▶ TASK PROMPT
Your answer must be the records below, reproduced exactly.

=======

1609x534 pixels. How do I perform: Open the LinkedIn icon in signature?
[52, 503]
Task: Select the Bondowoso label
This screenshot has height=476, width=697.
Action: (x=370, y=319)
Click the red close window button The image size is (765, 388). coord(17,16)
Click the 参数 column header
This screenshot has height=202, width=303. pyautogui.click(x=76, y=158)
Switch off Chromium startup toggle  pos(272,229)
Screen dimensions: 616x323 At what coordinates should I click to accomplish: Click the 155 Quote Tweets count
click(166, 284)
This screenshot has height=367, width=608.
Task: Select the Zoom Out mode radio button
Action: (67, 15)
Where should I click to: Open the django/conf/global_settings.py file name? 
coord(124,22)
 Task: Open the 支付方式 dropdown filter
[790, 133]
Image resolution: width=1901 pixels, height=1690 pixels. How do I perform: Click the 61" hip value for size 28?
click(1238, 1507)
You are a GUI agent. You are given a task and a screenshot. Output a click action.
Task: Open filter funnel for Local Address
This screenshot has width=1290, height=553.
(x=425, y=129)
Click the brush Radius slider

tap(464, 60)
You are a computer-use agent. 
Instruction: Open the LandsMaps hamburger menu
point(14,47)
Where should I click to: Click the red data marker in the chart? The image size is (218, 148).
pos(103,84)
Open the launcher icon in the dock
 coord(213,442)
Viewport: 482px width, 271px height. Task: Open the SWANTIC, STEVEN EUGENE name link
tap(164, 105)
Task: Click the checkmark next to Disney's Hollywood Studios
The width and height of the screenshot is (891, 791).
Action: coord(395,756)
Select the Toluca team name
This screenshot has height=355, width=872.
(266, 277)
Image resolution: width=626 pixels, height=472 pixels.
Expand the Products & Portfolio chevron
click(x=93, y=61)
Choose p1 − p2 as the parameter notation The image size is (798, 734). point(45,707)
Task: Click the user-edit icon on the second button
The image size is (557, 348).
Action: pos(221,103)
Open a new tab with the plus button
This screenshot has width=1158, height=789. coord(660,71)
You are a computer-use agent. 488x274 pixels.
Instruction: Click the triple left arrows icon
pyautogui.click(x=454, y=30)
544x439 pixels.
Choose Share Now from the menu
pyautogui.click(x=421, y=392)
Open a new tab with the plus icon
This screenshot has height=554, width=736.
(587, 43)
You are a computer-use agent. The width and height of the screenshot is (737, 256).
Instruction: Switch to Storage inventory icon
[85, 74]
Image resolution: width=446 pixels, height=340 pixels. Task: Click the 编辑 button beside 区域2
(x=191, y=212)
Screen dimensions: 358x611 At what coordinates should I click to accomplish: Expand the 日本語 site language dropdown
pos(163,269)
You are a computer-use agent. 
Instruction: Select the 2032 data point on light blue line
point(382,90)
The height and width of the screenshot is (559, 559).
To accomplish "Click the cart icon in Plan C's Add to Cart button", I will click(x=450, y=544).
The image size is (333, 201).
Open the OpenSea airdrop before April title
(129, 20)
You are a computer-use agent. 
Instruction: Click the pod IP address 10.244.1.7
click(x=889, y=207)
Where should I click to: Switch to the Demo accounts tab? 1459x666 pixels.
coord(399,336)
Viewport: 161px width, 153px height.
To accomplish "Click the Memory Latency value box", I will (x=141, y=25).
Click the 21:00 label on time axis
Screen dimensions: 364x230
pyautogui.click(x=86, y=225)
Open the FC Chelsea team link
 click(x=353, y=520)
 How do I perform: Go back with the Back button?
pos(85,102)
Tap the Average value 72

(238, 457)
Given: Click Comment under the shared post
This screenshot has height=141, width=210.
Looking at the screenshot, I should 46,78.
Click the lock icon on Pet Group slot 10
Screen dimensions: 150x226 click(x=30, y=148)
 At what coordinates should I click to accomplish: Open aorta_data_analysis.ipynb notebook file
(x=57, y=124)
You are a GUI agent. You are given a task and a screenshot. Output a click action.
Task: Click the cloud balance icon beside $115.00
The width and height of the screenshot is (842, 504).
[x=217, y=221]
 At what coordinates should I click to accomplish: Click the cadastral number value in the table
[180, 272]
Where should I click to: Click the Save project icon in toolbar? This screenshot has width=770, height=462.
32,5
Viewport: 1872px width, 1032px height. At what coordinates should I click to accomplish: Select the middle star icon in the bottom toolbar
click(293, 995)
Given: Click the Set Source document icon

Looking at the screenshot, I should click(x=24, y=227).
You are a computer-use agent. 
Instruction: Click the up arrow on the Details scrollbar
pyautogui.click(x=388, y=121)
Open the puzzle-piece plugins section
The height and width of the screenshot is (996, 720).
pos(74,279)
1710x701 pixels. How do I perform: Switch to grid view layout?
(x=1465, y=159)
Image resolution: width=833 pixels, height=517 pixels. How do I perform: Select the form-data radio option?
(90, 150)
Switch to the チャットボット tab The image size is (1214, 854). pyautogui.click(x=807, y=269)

=======

▶ RESULT
1609x534 pixels. How do I perform: Open the LinkedIn icon in signature?
[52, 503]
Task: Select the Bondowoso label
This screenshot has height=476, width=697.
Action: (x=370, y=319)
Click the red close window button The image size is (765, 388). coord(17,16)
Click the 参数 column header
This screenshot has height=202, width=303. pyautogui.click(x=76, y=158)
Switch off Chromium startup toggle  pos(272,229)
Screen dimensions: 616x323 At what coordinates should I click to accomplish: Click the 155 Quote Tweets count
click(166, 284)
This screenshot has height=367, width=608.
Task: Select the Zoom Out mode radio button
Action: (67, 15)
Where should I click to: Open the django/conf/global_settings.py file name? 
coord(124,22)
 Task: Open the 支付方式 dropdown filter
[790, 133]
Image resolution: width=1901 pixels, height=1690 pixels. How do I perform: Click the 61" hip value for size 28?
click(1238, 1507)
You are a GUI agent. You are given a task and a screenshot. Output a click action.
Task: Open filter funnel for Local Address
This screenshot has width=1290, height=553.
(x=425, y=129)
Click the brush Radius slider

tap(464, 60)
You are a computer-use agent. 
Instruction: Open the LandsMaps hamburger menu
point(14,47)
Where should I click to: Click the red data marker in the chart? The image size is (218, 148).
pos(103,84)
Open the launcher icon in the dock
 coord(213,442)
Viewport: 482px width, 271px height. Task: Open the SWANTIC, STEVEN EUGENE name link
tap(164, 105)
Task: Click the checkmark next to Disney's Hollywood Studios
The width and height of the screenshot is (891, 791).
Action: coord(395,756)
Select the Toluca team name
This screenshot has height=355, width=872.
(266, 277)
Image resolution: width=626 pixels, height=472 pixels.
Expand the Products & Portfolio chevron
click(x=93, y=61)
Choose p1 − p2 as the parameter notation The image size is (798, 734). point(45,707)
Task: Click the user-edit icon on the second button
The image size is (557, 348).
Action: pos(221,103)
Open a new tab with the plus button
This screenshot has width=1158, height=789. coord(660,71)
You are a computer-use agent. 488x274 pixels.
Instruction: Click the triple left arrows icon
pyautogui.click(x=454, y=30)
544x439 pixels.
Choose Share Now from the menu
pyautogui.click(x=421, y=392)
Open a new tab with the plus icon
This screenshot has height=554, width=736.
(587, 43)
You are a computer-use agent. The width and height of the screenshot is (737, 256).
Instruction: Switch to Storage inventory icon
[85, 74]
Image resolution: width=446 pixels, height=340 pixels. Task: Click the 编辑 button beside 区域2
(x=191, y=212)
Screen dimensions: 358x611 At what coordinates should I click to accomplish: Expand the 日本語 site language dropdown
pos(163,269)
You are a computer-use agent. 
Instruction: Select the 2032 data point on light blue line
point(382,90)
The height and width of the screenshot is (559, 559).
To accomplish "Click the cart icon in Plan C's Add to Cart button", I will click(x=450, y=544).
The image size is (333, 201).
Open the OpenSea airdrop before April title
(129, 20)
You are a computer-use agent. 
Instruction: Click the pod IP address 10.244.1.7
click(x=889, y=207)
Where should I click to: Switch to the Demo accounts tab? 1459x666 pixels.
coord(399,336)
Viewport: 161px width, 153px height.
To accomplish "Click the Memory Latency value box", I will (x=141, y=25).
Click the 21:00 label on time axis
Screen dimensions: 364x230
pyautogui.click(x=86, y=225)
Open the FC Chelsea team link
 click(x=353, y=520)
 How do I perform: Go back with the Back button?
pos(85,102)
Tap the Average value 72

(238, 457)
Given: Click Comment under the shared post
This screenshot has height=141, width=210.
Looking at the screenshot, I should 46,78.
Click the lock icon on Pet Group slot 10
Screen dimensions: 150x226 click(x=30, y=148)
 At what coordinates should I click to accomplish: Open aorta_data_analysis.ipynb notebook file
(x=57, y=124)
You are a GUI agent. You are given a task and a screenshot. Output a click action.
Task: Click the cloud balance icon beside $115.00
The width and height of the screenshot is (842, 504).
[x=217, y=221]
 At what coordinates should I click to accomplish: Click the cadastral number value in the table
[180, 272]
Where should I click to: Click the Save project icon in toolbar? This screenshot has width=770, height=462.
32,5
Viewport: 1872px width, 1032px height. At what coordinates should I click to accomplish: Select the middle star icon in the bottom toolbar
click(293, 995)
Given: Click the Set Source document icon

Looking at the screenshot, I should click(x=24, y=227).
You are a computer-use agent. 
Instruction: Click the up arrow on the Details scrollbar
pyautogui.click(x=388, y=121)
Open the puzzle-piece plugins section
The height and width of the screenshot is (996, 720).
pos(74,279)
1710x701 pixels. How do I perform: Switch to grid view layout?
(x=1465, y=159)
Image resolution: width=833 pixels, height=517 pixels. How do I perform: Select the form-data radio option?
(90, 150)
Switch to the チャットボット tab The image size is (1214, 854). pyautogui.click(x=807, y=269)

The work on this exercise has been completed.